También resaltó que el asesor debe procurar que el cliente comprenda la importancia de los pagos a cuenta como una herramienta clave para dar oxígeno financiero a la empresa afectada, particularmente cuando la continuidad operativa depende de recursos inmediatos para iniciar acciones de mitigación, limpieza, reparación o reposición.
Durante la charla, Fuentes insistió en que el productor asesor de seguros debe evolucionar de un perfil centrado únicamente en la colocación de pólizas hacia un rol de asesor estratégico en gestión de riesgos. Señaló que la diferenciación profesional no se construye solo en la negociación de primas, sino en la capacidad de aportar conocimiento técnico, anticipar brechas, acompañar decisiones críticas y estar presente cuando el cliente más lo necesita.
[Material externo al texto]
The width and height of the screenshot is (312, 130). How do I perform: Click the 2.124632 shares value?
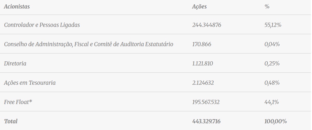203,83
“El bróker de seguros se prueba en el siniestro, no en la renovación”, fue una de las ideas centrales compartidas por el expositor, al destacar que el momento de la verdad para el asesor ocurre cuando el cliente enfrenta una situación crítica y requiere apoyo para recuperar su operación, proteger su patrimonio y sostener la continuidad de su negocio.
La charla también contó con un valioso espacio de preguntas y respuestas, en el que los asistentes plantearon inquietudes importantes sobre la gestión práctica de los siniestros, el rol del asesor frente al cliente y la coordinación con ajustadores, liquidadores o peritos de parte. Entre los temas abordados estuvieron la cláusula de compensación de capitales, la revisión de sumas aseguradas y sublímites, la valoración de maquinaria de larga data que aún se mantiene operativa, la participación temprana de especialistas en las primeras horas del evento y la necesidad de que la gestión del riesgo en la región avance de una cultura reactiva hacia una verdadera cultura de resiliencia.
Este intercambio permitió enriquecer la sesión y conectar los conceptos expuestos con situaciones reales del ejercicio profesional, evidenciando el interés de los participantes por fortalecer sus capacidades técnicas y aplicar estos conocimientos en beneficio de sus clientes y del mercado asegurador.
La sesión concluyó con una reflexión sobre la necesidad de fortalecer una cultura más preventiva y menos reactiva en la región. Fuentes indicó que el costo de hacer gestión de riesgos siempre será menor que el costo de fallar, por lo que invitó a los asesores a promover conversaciones más estratégicas con sus clientes, especialmente cuando estos planean ampliar operaciones, adquirir nuevos activos, abrir sucursales, modificar procesos o ingresar a nuevos mercados.
Con esta actividad, COPAPROSE reafirma su compromiso con la formación continua de los productores asesores de seguros de Iberoamérica, impulsando espacios de actualización técnica que contribuyen a fortalecer su rol profesional, su capacidad de asesoramiento y su aporte a la sostenibilidad del mercado asegurador.